Before I came to Japan, I was told that, in Japan, connecting with people and making friends is not an easy task. Japanese people are said to be quite closed and do not often talk about personal matters. I heard that talking to people on a train is considered impolite, and if I approached a stranger on the street, their first thought would be that I wanted to sell them something.
I also learned that as a group culture, Japanese people think in bubbles, and you are either inside (which is called “uchi”) or outside a person’s bubble (“soto”). Those bubbles might include one’s family, people one went to high school with, and the company one is working at. Since I share no bubbles with any Japanese person, I would be “soto” by default. And that would mean people would be friendly, but cautious; interested, but only superficially. It would take a long time to win someone’s trust and not be that strange outsider anymore.

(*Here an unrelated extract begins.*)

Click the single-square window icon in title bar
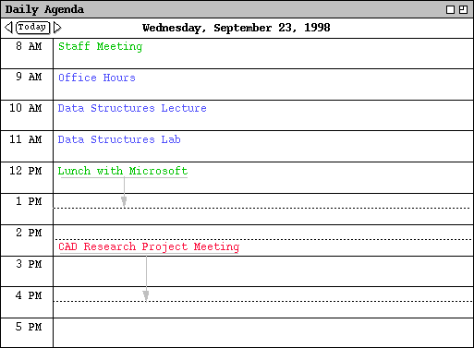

Having those things in mind and prepared for the worst, I started my language and culture studies at the OMF center in Sapporo in January 2021. I grew up in a middle-sized city in Germany of about 80,000 inhabitants, and therefore the metropolis of Sapporo, with two million residents, was way too large and busy for my taste. So I counted the days until the snowy winter would finally be over and I could take a hike in nature as I used to do in Germany.

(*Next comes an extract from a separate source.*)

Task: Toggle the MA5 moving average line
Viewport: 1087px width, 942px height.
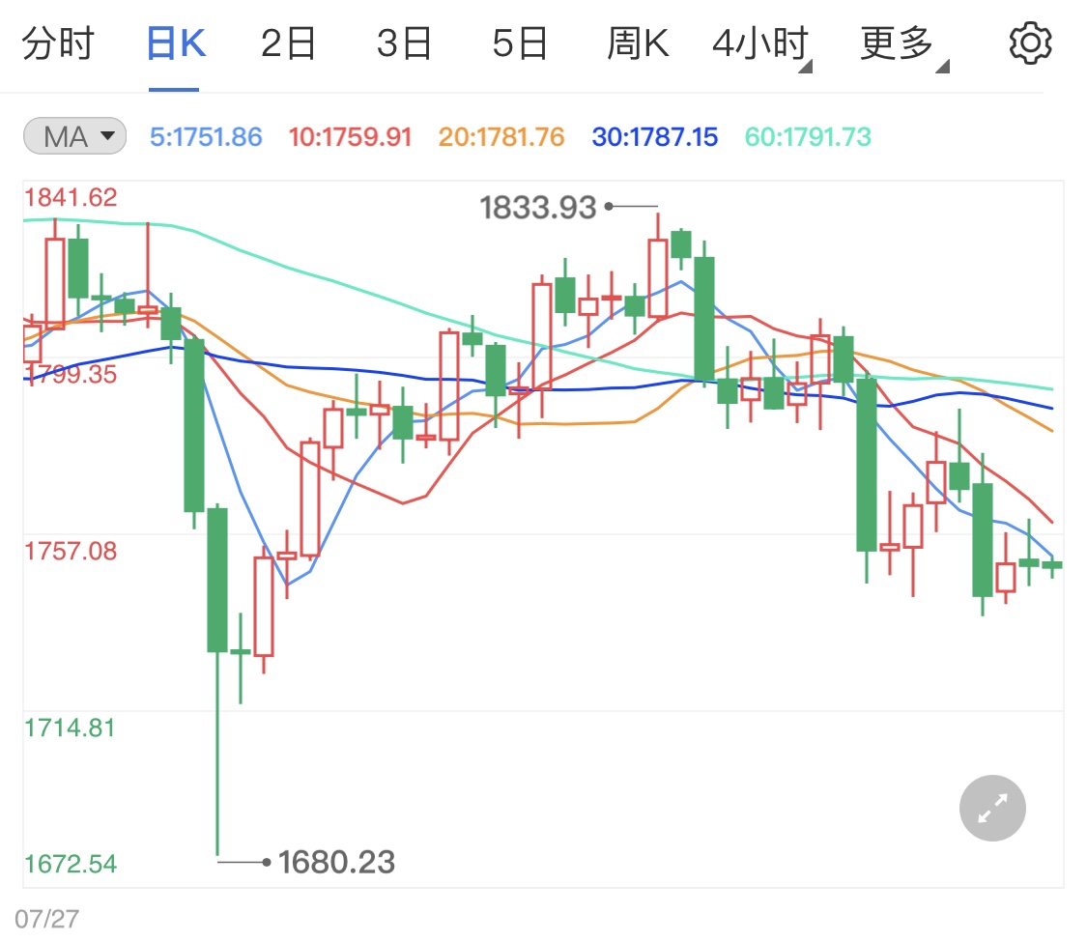Action: pos(206,136)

Eventually the thick layers of ice melted away, and a missionary colleague took me on a hike on one of the mountains surrounding the city. I enjoyed the lush vegetation, and was surprised to find so many other people hiking on the track too. What surprised me even more was that I was frequently greeted by strangers who crossed my path—something that had never happened to me while walking through the city. At some point we took a short break and a random Japanese hiker started a conversation with us talking about all kinds of personal topics.
Finding hidden doorways
Since then, I have had several other experiences of how easy it is to connect with Japanese people while being out in nature: whether in parks or during morning group gymnastics outside—an activity that is quite common in Japan. I have the impression that, in this country, being together in nature draws people closer and creates a new bubble. Everyone can enter this bubble just by joining in the same activity and the common appreciation for God’s creation.
Getting to know people seems to be not that hard after all, but it takes a while to learn to navigate in Japan’s bubbles and to find all those hidden doorways. But one thing is for sure, the closer you are to nature, the closer you are to the Japanese heart.